Our expectation is that the authors will eventually carry out the additional experiments and report on how they affect the relevant conclusions either in a preprint on bioRxiv or medRxiv, or if appropriate, as a Research Advance in eLife, either of which would be linked to the original paper.

Summary:

Both reviewers found points of interest in your manuscript, and appreciated the usefulness of a simple model that is consistent with the data. However, both have also raised some important issues which need to be addressed, which range from clarity of the presentation, to questions about the methods, and robustness of the results. Please address each of the issues raised below by the reviewers in your revised manuscript.

In addition, it is clear from the reviews and our reading that you have not ruled out other more complex models (e.g. models with interactions). Therefore, we would like you to remove or rewrite statements that make overly strong claims about the real systems, and be more clear which claims are about your model and which about the real system. For instance, the last sentence of the Abstract – "This suggests that fluctuations in the sparsely sampled experimental time series are caused by extrinsic sources." – is too strong a claim to make about the real system. Another example from the Abstract is "We show that the noise term should be large and that it is a linear function of the species abundance, while the strength of the self-interactions should vary.…", which should be modified to make it clearer that these are requirements for the model to fit the data.

Reviewer #1:

Deschmeemaeker et al., use a stochastic generalized Lotka-Volterra model to demonstrate that the properties of human microbes can be explained using a logistic modeling approach. Moreover, their results suggest that the niche state of community dynamics can be explained by the intraspecies fluctuations!, this outcome I find particularly interesting. The manuscript highlights a novel approach to studying complex microbial communities and the findings are generally interesting. However, I would suggest some changes. Mostly, these concerns can be considered minor, but answering them is crucial for more transparency and clarity on the work presented in this manuscript.

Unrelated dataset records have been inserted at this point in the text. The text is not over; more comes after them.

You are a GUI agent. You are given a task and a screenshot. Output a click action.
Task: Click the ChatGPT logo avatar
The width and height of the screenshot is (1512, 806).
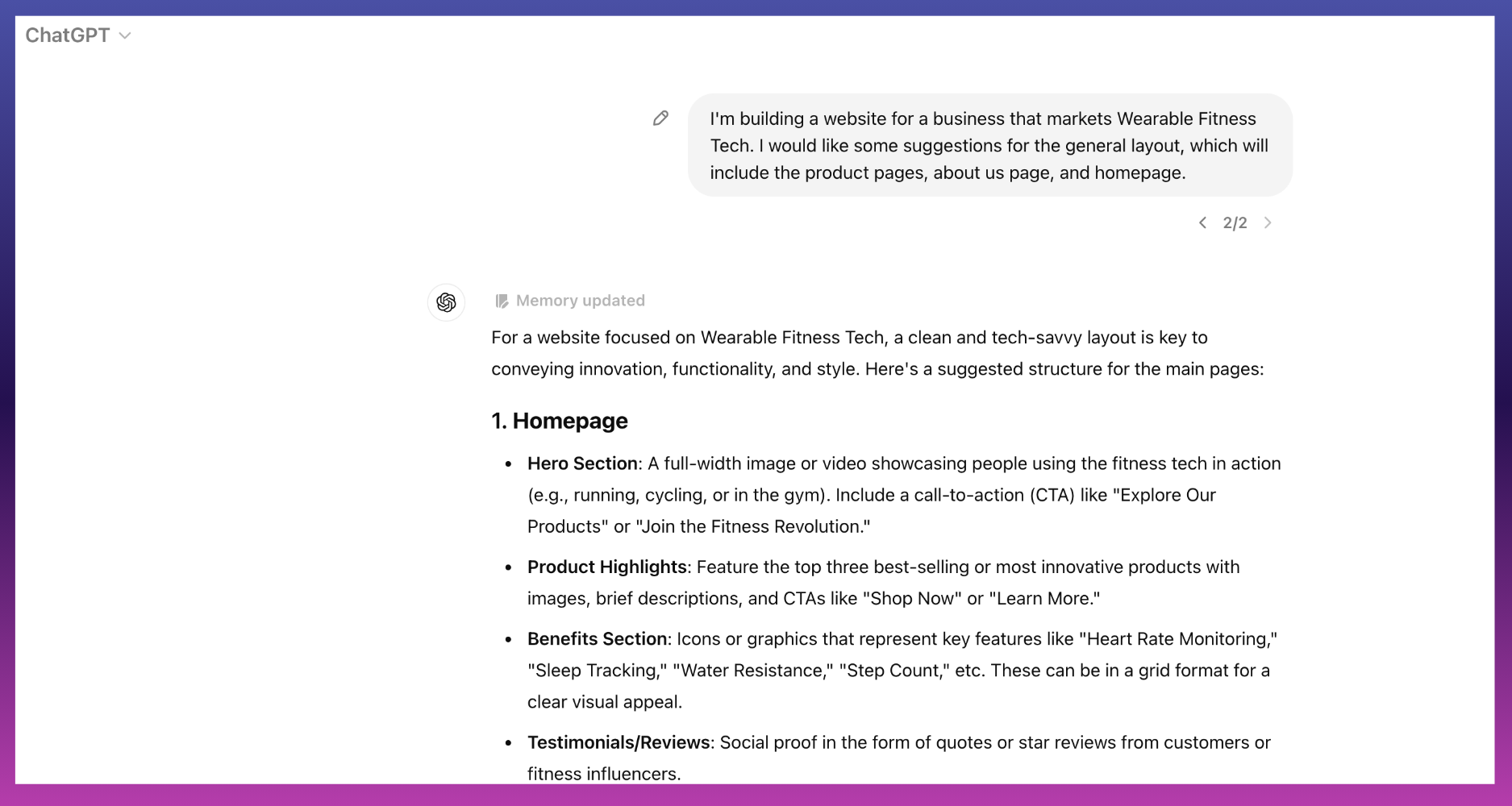click(x=446, y=302)
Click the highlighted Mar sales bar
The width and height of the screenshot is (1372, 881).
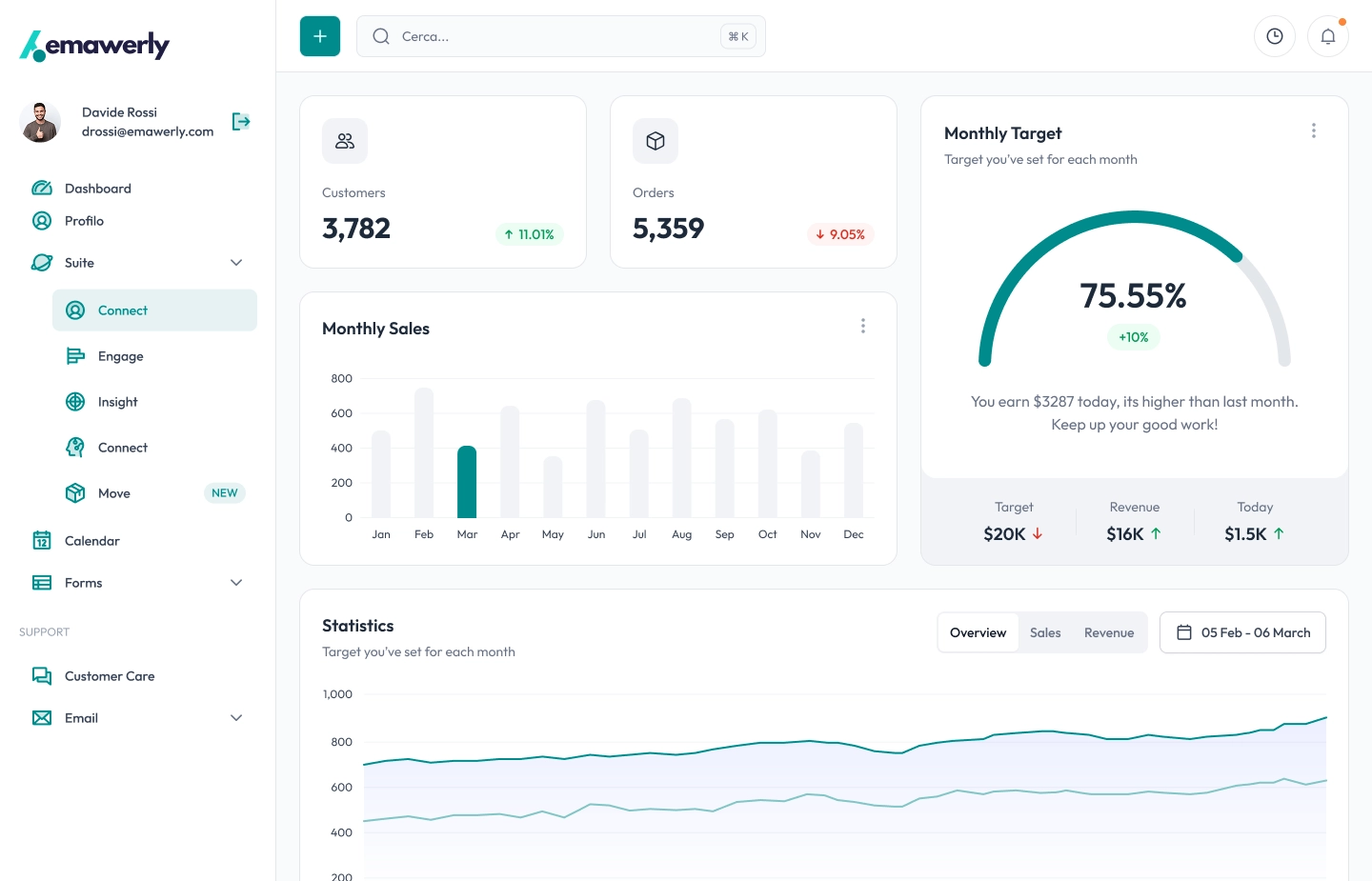coord(467,482)
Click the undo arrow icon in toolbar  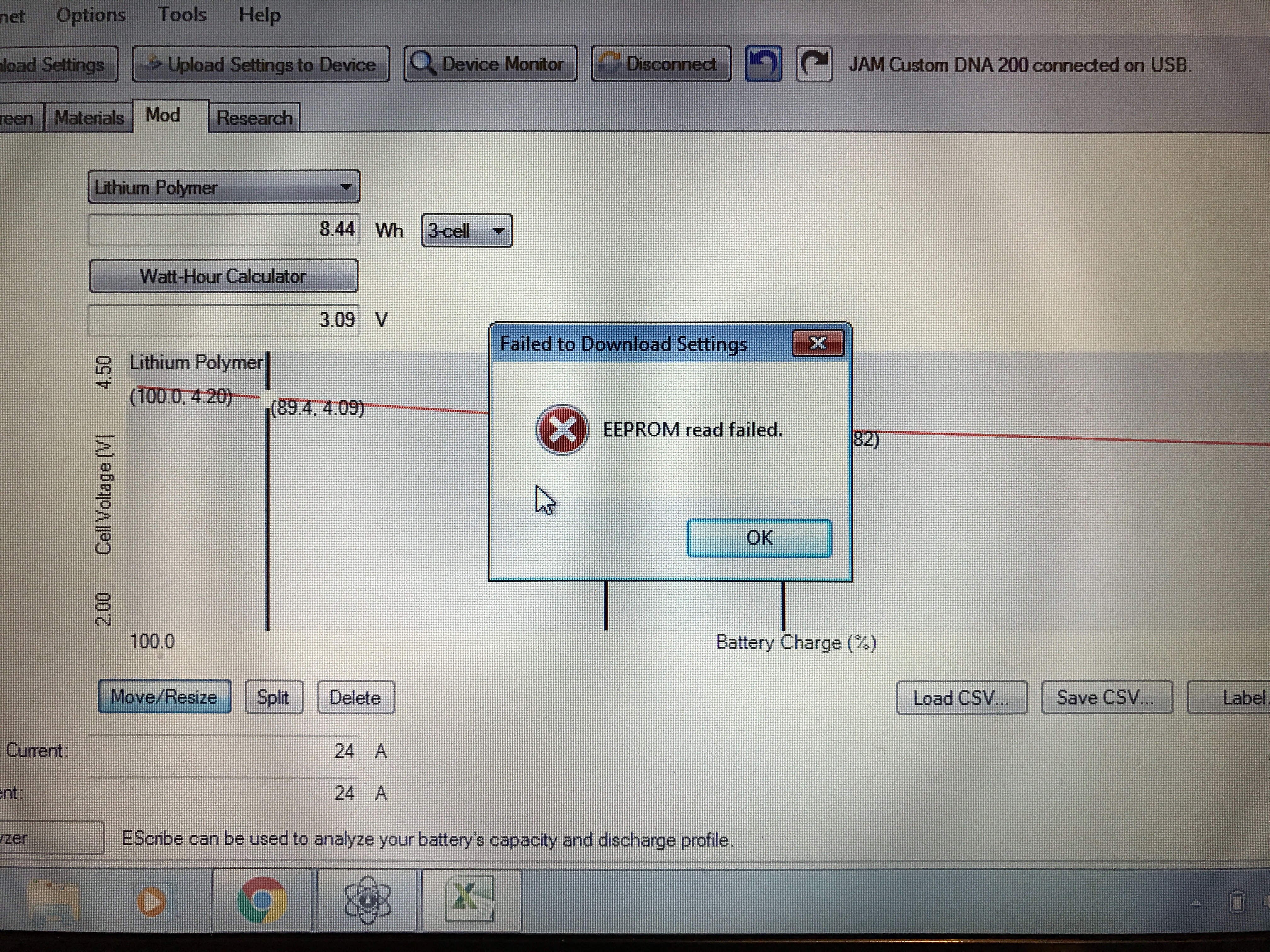point(763,64)
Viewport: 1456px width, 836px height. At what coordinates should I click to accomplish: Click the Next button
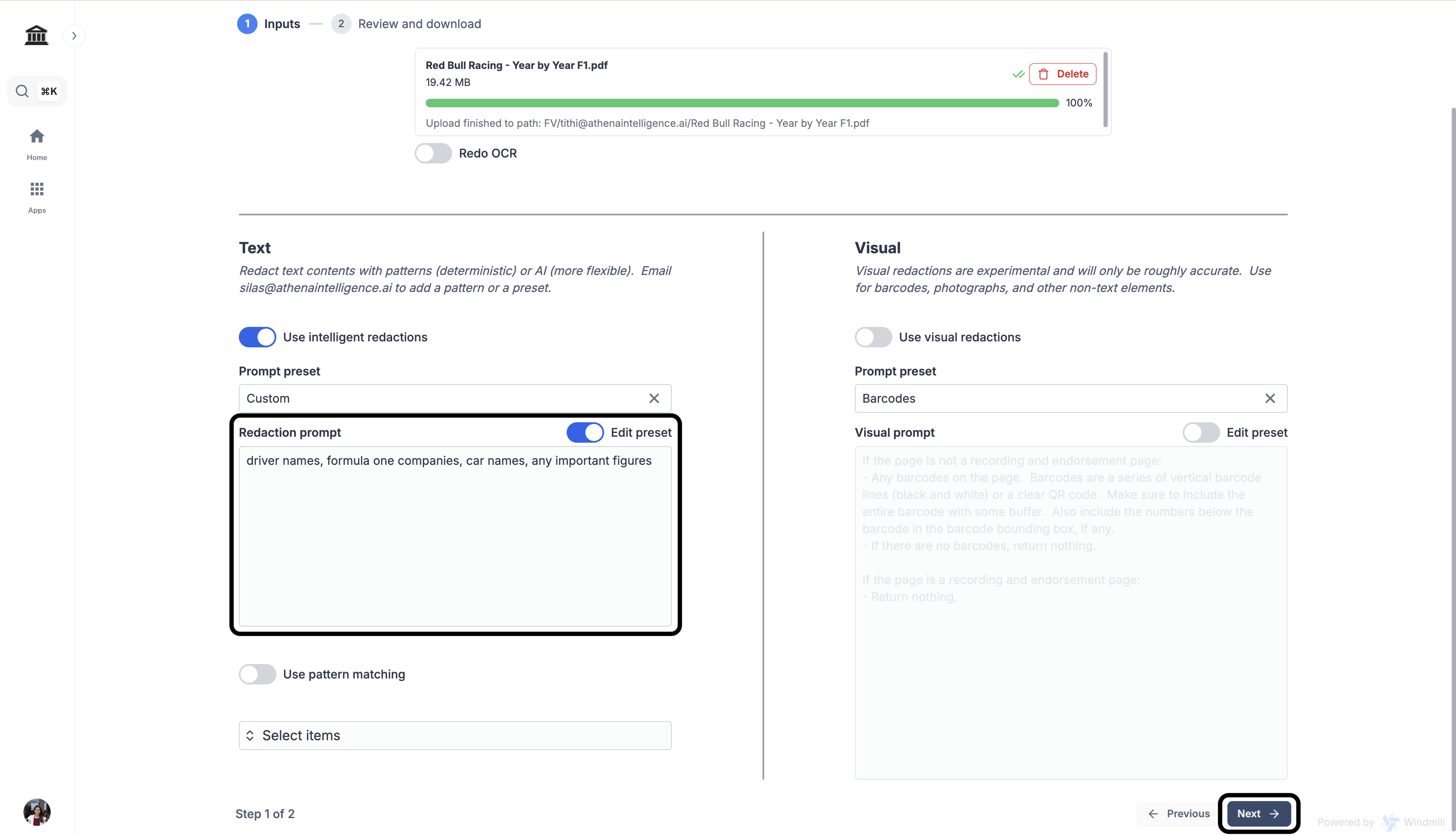(1258, 813)
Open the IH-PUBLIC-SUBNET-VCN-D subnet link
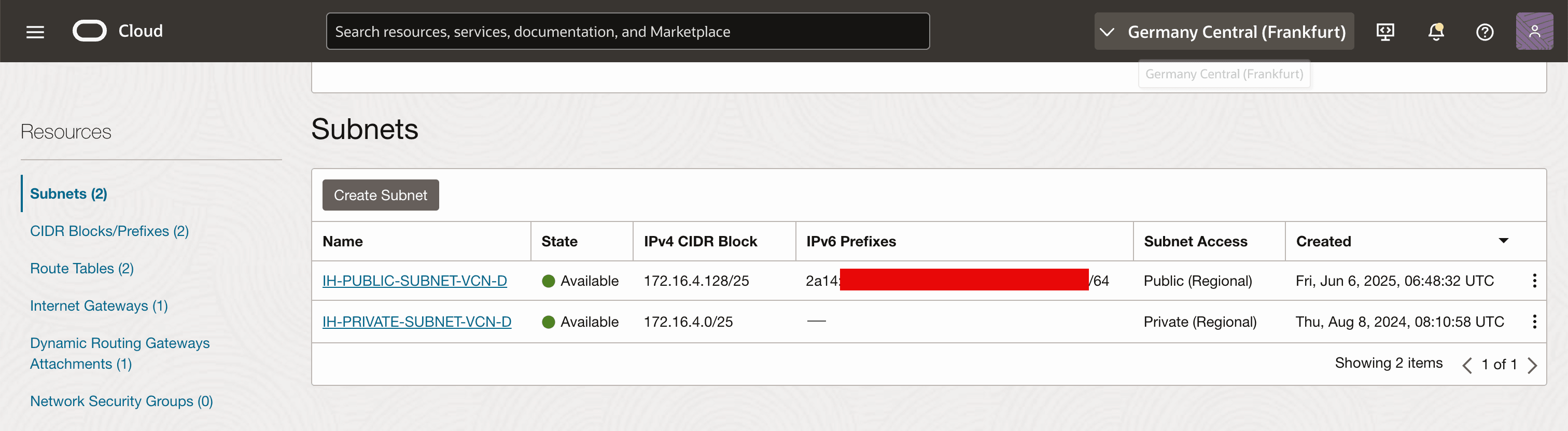The width and height of the screenshot is (1568, 431). point(414,281)
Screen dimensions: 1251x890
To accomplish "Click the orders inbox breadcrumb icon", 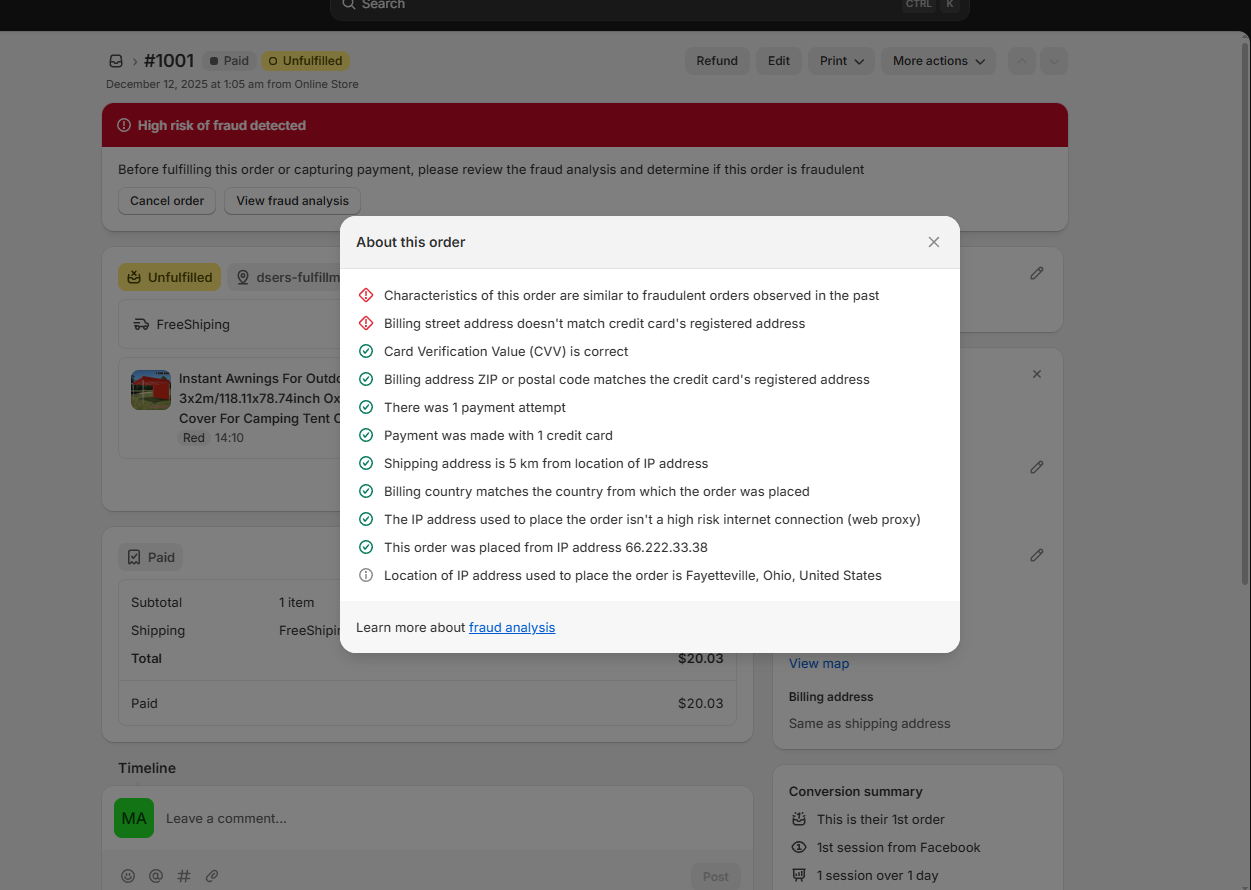I will 116,61.
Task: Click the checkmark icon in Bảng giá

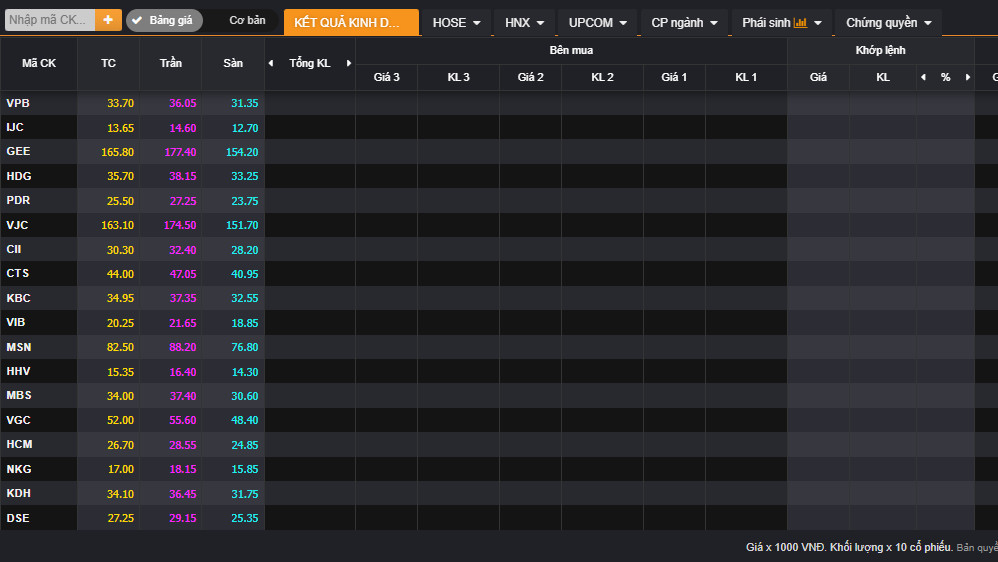Action: pyautogui.click(x=137, y=20)
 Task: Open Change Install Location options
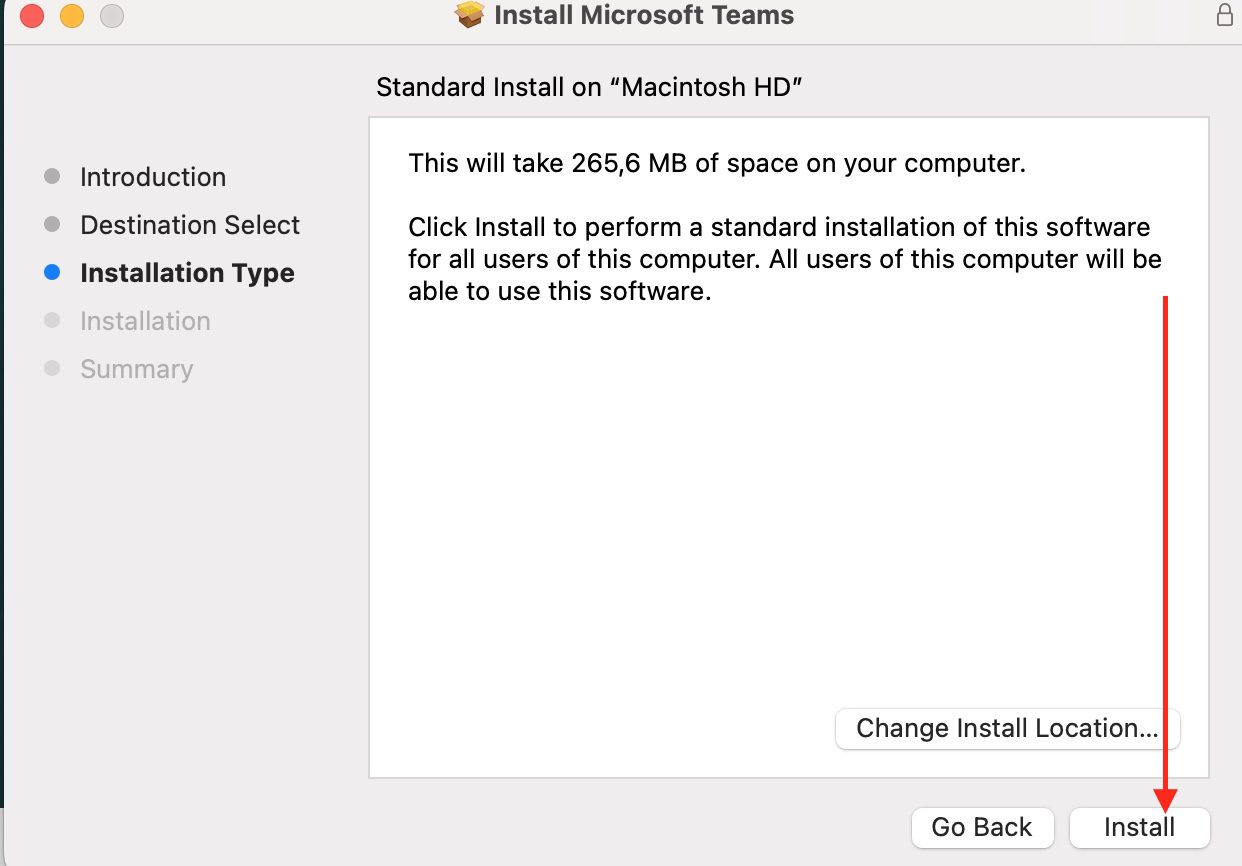(1007, 728)
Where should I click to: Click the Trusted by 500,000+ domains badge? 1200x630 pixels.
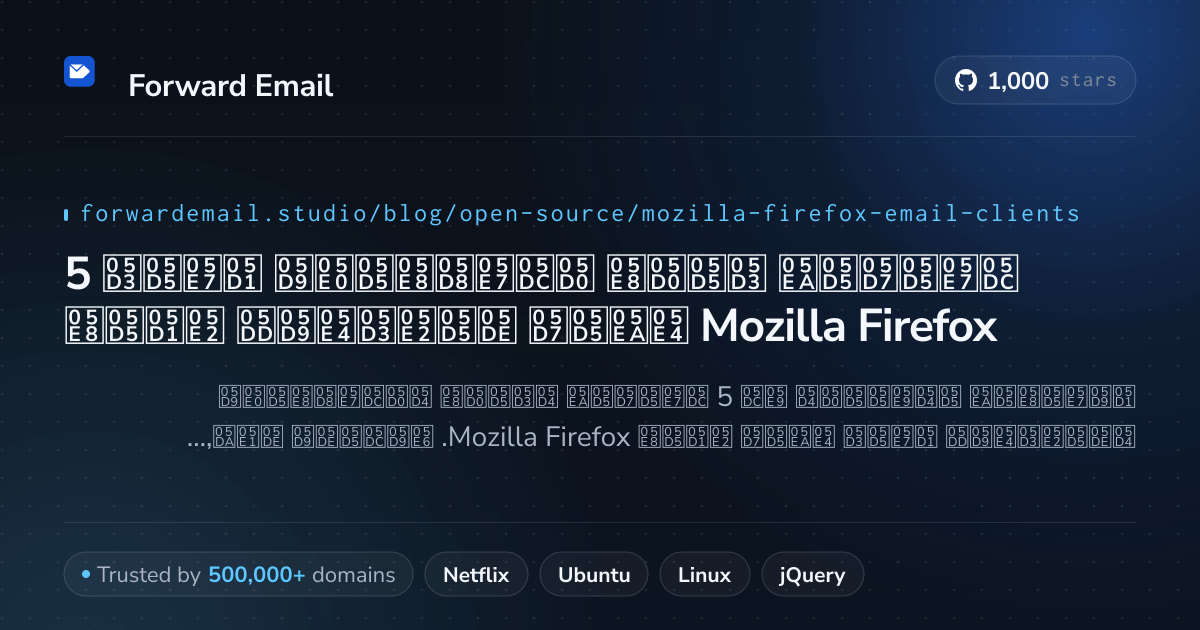(238, 575)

1) Palm and tongue, as well as gut microbiomes, change over time. I would have imagined that these changed cause changes in the rank abundance profile of a community over time. The data, therefore, is interesting (because it is derived from human-associated microbial communities), though not surprising.

2) Readers will benefit if the authors can include information from the methods sections. Such as definitions of noise, noise color, abundance and time series can be included in the main text. This change will help the message from this manuscript to be more accessible to a broader audience.

3) Since the frequency of sampling has an effect on noise color. Can authors elaborate a bit more ( subsection “The self-organized instability model can be reproduced by the stochastic generalized Lotka-Volterra model”) on how the limitation of having experimental time series from only a handful of time points might influence their inference?

4) Statistics: Figure 1(A-E), Figure 4(A,B,D,E,F) error not mentioned.

5) Figure 1A, legends for this figure is not clear to me. These details are part of the main text however it is important that legends of the figure are described in greater detail. For example, what is the meaning of different colors in the time series? Are these randomly selected species? or species with specific ranks are selected for this analysis?

Reviewer #2:

This study aims to find the simplest model which can explain various summary statistics of microbial community time series. The key result is that various statistics of interest can be obtained using a non-interacting logistic model with appropriate choice of noise. This serves as a form of null hypothesis, and could be used to rebut over-interpretations of such time series.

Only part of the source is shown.